╔══

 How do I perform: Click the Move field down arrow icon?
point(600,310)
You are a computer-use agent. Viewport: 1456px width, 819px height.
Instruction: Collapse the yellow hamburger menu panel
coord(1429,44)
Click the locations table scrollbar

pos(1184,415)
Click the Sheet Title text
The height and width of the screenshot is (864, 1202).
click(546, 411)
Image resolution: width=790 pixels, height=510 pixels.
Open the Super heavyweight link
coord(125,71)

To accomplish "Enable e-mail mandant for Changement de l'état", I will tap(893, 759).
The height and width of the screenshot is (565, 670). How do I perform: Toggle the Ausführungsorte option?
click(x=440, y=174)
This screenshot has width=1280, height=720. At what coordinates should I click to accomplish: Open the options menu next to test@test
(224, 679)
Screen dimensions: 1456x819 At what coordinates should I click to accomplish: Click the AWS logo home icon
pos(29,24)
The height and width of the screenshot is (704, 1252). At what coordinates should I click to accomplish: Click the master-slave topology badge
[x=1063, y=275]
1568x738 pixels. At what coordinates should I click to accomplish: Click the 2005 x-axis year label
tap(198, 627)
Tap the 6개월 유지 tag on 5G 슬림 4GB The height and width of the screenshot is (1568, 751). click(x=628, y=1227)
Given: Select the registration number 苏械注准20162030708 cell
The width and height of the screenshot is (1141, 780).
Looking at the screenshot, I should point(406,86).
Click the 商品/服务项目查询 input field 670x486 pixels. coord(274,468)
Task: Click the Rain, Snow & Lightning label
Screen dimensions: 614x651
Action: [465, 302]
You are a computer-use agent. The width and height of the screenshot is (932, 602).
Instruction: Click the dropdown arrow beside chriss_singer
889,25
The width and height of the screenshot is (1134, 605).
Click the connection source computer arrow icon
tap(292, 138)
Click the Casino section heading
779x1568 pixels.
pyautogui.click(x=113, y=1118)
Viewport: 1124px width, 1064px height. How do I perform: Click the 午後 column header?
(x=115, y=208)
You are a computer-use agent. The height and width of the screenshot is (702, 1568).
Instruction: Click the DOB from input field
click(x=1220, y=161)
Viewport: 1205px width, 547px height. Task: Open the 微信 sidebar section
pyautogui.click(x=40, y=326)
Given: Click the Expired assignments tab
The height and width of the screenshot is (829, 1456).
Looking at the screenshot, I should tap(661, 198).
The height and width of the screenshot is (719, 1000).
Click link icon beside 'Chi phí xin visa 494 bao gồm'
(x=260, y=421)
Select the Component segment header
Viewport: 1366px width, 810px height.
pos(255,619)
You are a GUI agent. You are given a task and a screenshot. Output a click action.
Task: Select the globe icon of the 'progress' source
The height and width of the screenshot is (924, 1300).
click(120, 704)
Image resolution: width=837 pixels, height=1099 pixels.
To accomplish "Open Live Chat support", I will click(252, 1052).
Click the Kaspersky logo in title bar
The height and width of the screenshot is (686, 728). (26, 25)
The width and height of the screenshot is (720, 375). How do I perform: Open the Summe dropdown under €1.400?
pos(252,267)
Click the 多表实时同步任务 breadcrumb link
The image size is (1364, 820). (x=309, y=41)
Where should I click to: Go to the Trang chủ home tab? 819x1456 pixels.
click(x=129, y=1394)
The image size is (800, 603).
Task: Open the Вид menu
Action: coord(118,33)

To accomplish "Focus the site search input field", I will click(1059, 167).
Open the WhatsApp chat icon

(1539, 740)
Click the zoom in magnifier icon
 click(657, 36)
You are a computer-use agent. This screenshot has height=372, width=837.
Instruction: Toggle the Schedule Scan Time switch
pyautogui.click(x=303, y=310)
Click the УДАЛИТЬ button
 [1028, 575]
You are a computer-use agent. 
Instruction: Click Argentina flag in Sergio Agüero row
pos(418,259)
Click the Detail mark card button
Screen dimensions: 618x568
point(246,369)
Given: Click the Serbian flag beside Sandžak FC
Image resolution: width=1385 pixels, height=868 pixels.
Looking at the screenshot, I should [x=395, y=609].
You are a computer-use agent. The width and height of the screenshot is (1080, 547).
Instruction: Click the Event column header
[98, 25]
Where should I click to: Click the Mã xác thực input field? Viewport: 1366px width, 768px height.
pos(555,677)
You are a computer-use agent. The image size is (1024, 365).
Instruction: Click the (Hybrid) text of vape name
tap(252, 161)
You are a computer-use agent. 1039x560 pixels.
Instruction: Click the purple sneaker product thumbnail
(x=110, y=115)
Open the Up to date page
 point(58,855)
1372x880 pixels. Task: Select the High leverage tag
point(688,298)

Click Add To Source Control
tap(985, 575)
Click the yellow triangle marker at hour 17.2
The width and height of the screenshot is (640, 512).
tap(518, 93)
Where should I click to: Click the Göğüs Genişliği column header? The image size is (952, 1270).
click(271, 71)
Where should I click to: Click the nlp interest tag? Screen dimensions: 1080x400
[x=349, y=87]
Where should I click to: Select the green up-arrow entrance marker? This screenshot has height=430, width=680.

╚══

--- EXERCISE BRIEF ---
Write out all of the items above word for word, with no changes.

--- RESPONSE TO THIS TASK ---
 How do I perform: Click the Move field down arrow icon?
point(600,310)
You are a computer-use agent. Viewport: 1456px width, 819px height.
Instruction: Collapse the yellow hamburger menu panel
coord(1429,44)
Click the locations table scrollbar

pos(1184,415)
Click the Sheet Title text
The height and width of the screenshot is (864, 1202).
click(546, 411)
Image resolution: width=790 pixels, height=510 pixels.
Open the Super heavyweight link
coord(125,71)

To accomplish "Enable e-mail mandant for Changement de l'état", I will tap(893, 759).
The height and width of the screenshot is (565, 670). How do I perform: Toggle the Ausführungsorte option?
click(x=440, y=174)
This screenshot has width=1280, height=720. At what coordinates should I click to accomplish: Open the options menu next to test@test
(224, 679)
Screen dimensions: 1456x819 At what coordinates should I click to accomplish: Click the AWS logo home icon
pos(29,24)
The height and width of the screenshot is (704, 1252). At what coordinates should I click to accomplish: Click the master-slave topology badge
[x=1063, y=275]
1568x738 pixels. At what coordinates should I click to accomplish: Click the 2005 x-axis year label
tap(198, 627)
Tap the 6개월 유지 tag on 5G 슬림 4GB The height and width of the screenshot is (1568, 751). click(x=628, y=1227)
Given: Select the registration number 苏械注准20162030708 cell
The width and height of the screenshot is (1141, 780).
Looking at the screenshot, I should point(406,86).
Click the 商品/服务项目查询 input field 670x486 pixels. coord(274,468)
Task: Click the Rain, Snow & Lightning label
Screen dimensions: 614x651
Action: [465, 302]
You are a computer-use agent. The width and height of the screenshot is (932, 602).
Instruction: Click the dropdown arrow beside chriss_singer
889,25
The width and height of the screenshot is (1134, 605).
Click the connection source computer arrow icon
tap(292, 138)
Click the Casino section heading
779x1568 pixels.
pyautogui.click(x=113, y=1118)
Viewport: 1124px width, 1064px height. How do I perform: Click the 午後 column header?
(x=115, y=208)
You are a computer-use agent. The height and width of the screenshot is (702, 1568).
Instruction: Click the DOB from input field
click(x=1220, y=161)
Viewport: 1205px width, 547px height. Task: Open the 微信 sidebar section
pyautogui.click(x=40, y=326)
Given: Click the Expired assignments tab
The height and width of the screenshot is (829, 1456).
Looking at the screenshot, I should tap(661, 198).
The height and width of the screenshot is (719, 1000).
Click link icon beside 'Chi phí xin visa 494 bao gồm'
(x=260, y=421)
Select the Component segment header
Viewport: 1366px width, 810px height.
pos(255,619)
You are a GUI agent. You are given a task and a screenshot. Output a click action.
Task: Select the globe icon of the 'progress' source
The height and width of the screenshot is (924, 1300).
click(120, 704)
Image resolution: width=837 pixels, height=1099 pixels.
To accomplish "Open Live Chat support", I will click(252, 1052).
Click the Kaspersky logo in title bar
The height and width of the screenshot is (686, 728). (26, 25)
The width and height of the screenshot is (720, 375). How do I perform: Open the Summe dropdown under €1.400?
pos(252,267)
Click the 多表实时同步任务 breadcrumb link
The image size is (1364, 820). (x=309, y=41)
Where should I click to: Go to the Trang chủ home tab? 819x1456 pixels.
click(x=129, y=1394)
The image size is (800, 603).
Task: Open the Вид menu
Action: coord(118,33)

To accomplish "Focus the site search input field", I will click(1059, 167).
Open the WhatsApp chat icon

(1539, 740)
Click the zoom in magnifier icon
 click(657, 36)
You are a computer-use agent. This screenshot has height=372, width=837.
Instruction: Toggle the Schedule Scan Time switch
pyautogui.click(x=303, y=310)
Click the УДАЛИТЬ button
 [1028, 575]
You are a computer-use agent. 
Instruction: Click Argentina flag in Sergio Agüero row
pos(418,259)
Click the Detail mark card button
Screen dimensions: 618x568
point(246,369)
Given: Click the Serbian flag beside Sandžak FC
Image resolution: width=1385 pixels, height=868 pixels.
Looking at the screenshot, I should [x=395, y=609].
You are a computer-use agent. The width and height of the screenshot is (1080, 547).
Instruction: Click the Event column header
[98, 25]
Where should I click to: Click the Mã xác thực input field? Viewport: 1366px width, 768px height.
pos(555,677)
You are a computer-use agent. The image size is (1024, 365).
Instruction: Click the (Hybrid) text of vape name
tap(252, 161)
You are a computer-use agent. 1039x560 pixels.
Instruction: Click the purple sneaker product thumbnail
(x=110, y=115)
Open the Up to date page
 point(58,855)
1372x880 pixels. Task: Select the High leverage tag
point(688,298)

Click Add To Source Control
tap(985, 575)
Click the yellow triangle marker at hour 17.2
The width and height of the screenshot is (640, 512).
tap(518, 93)
Where should I click to: Click the Göğüs Genişliği column header? The image size is (952, 1270).
click(271, 71)
Where should I click to: Click the nlp interest tag? Screen dimensions: 1080x400
[x=349, y=87]
Where should I click to: Select the green up-arrow entrance marker? This screenshot has height=430, width=680.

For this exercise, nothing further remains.